**Problem to work on**
Please write out again the rows in the stretch from the line that contains "Click the Régulateurs" through the line that contains "point(350,350)", requests included, and scale every coordinate in the answers by 0.75, rounding to whole numbers with halves going up. Give only those lines and keep everything else in them unchanged.

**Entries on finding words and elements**
- - -
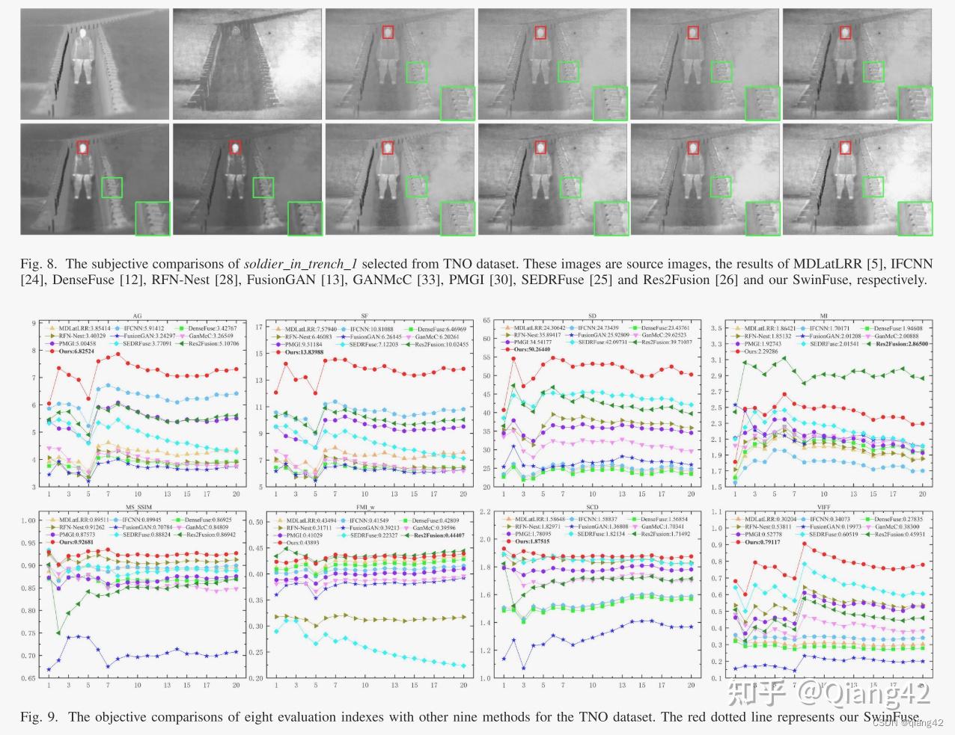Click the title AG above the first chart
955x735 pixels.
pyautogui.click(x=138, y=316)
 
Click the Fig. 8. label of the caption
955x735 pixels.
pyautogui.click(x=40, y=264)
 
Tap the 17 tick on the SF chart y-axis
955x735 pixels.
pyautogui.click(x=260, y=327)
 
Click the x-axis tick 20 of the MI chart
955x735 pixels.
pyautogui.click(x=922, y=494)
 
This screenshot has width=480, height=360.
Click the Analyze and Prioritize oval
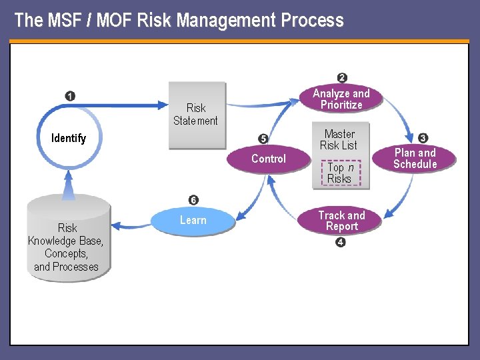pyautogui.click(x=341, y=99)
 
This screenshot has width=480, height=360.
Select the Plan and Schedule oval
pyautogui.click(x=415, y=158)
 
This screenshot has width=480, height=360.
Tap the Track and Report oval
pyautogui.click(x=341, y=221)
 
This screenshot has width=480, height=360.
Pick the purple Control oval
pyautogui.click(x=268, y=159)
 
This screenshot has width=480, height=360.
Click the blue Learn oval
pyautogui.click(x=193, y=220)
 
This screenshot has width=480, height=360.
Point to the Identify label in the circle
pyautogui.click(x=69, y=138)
- - -
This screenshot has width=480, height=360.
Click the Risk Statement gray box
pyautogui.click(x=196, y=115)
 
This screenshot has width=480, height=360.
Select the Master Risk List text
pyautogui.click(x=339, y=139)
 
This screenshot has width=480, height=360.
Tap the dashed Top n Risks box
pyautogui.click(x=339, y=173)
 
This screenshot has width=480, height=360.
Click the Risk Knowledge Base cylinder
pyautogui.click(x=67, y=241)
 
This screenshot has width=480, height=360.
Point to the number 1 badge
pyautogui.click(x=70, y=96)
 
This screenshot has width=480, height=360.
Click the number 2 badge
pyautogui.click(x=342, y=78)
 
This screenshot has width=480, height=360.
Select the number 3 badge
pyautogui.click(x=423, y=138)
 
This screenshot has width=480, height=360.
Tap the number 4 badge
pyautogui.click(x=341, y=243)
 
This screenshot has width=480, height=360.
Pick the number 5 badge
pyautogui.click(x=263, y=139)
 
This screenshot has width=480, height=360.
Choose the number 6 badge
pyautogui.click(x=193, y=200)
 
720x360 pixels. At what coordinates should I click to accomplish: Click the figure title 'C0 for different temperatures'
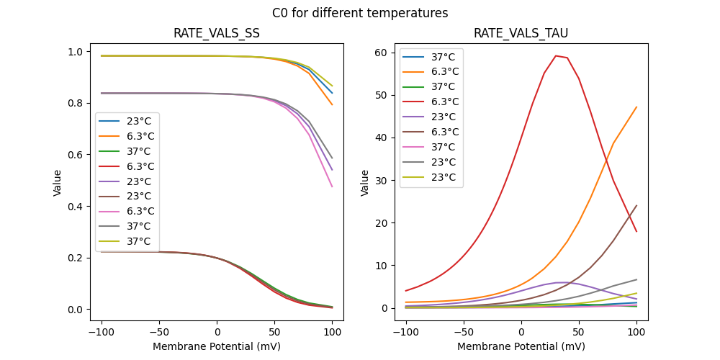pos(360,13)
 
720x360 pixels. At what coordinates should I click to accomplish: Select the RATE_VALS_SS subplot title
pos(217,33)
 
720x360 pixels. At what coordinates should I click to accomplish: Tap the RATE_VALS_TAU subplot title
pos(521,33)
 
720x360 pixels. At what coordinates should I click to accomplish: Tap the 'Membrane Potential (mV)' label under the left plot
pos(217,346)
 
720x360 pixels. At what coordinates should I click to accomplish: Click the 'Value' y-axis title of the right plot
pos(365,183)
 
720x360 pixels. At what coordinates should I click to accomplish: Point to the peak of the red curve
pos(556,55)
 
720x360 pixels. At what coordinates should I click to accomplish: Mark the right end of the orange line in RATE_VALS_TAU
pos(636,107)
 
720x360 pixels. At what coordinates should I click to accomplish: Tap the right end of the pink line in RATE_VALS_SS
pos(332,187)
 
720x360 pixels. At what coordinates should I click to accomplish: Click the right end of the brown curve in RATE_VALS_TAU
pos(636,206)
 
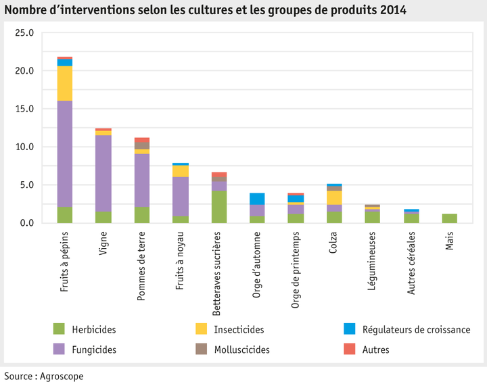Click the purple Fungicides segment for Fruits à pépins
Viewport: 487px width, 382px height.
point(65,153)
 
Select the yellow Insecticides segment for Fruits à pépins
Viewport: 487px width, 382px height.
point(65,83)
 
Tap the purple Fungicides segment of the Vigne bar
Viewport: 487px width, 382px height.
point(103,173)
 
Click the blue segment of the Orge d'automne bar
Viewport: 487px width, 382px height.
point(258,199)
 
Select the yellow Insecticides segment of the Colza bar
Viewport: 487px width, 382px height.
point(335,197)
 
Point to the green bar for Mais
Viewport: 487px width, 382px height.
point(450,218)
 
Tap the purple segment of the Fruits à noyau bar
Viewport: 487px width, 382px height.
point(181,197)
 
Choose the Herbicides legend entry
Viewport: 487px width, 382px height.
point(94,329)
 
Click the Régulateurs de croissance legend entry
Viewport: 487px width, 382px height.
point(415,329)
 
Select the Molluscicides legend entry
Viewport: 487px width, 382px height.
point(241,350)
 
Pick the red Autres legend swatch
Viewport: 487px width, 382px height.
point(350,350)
- - -
**Exercise response**
Click the Régulateurs de croissance legend entry
Viewport: 487px width, 382px height.
point(311,247)
 
Select the Molluscicides legend entry
Viewport: 487px width, 382px height.
point(181,263)
 
Pick the red Autres legend swatch
Viewport: 487px width, 382px height.
point(263,263)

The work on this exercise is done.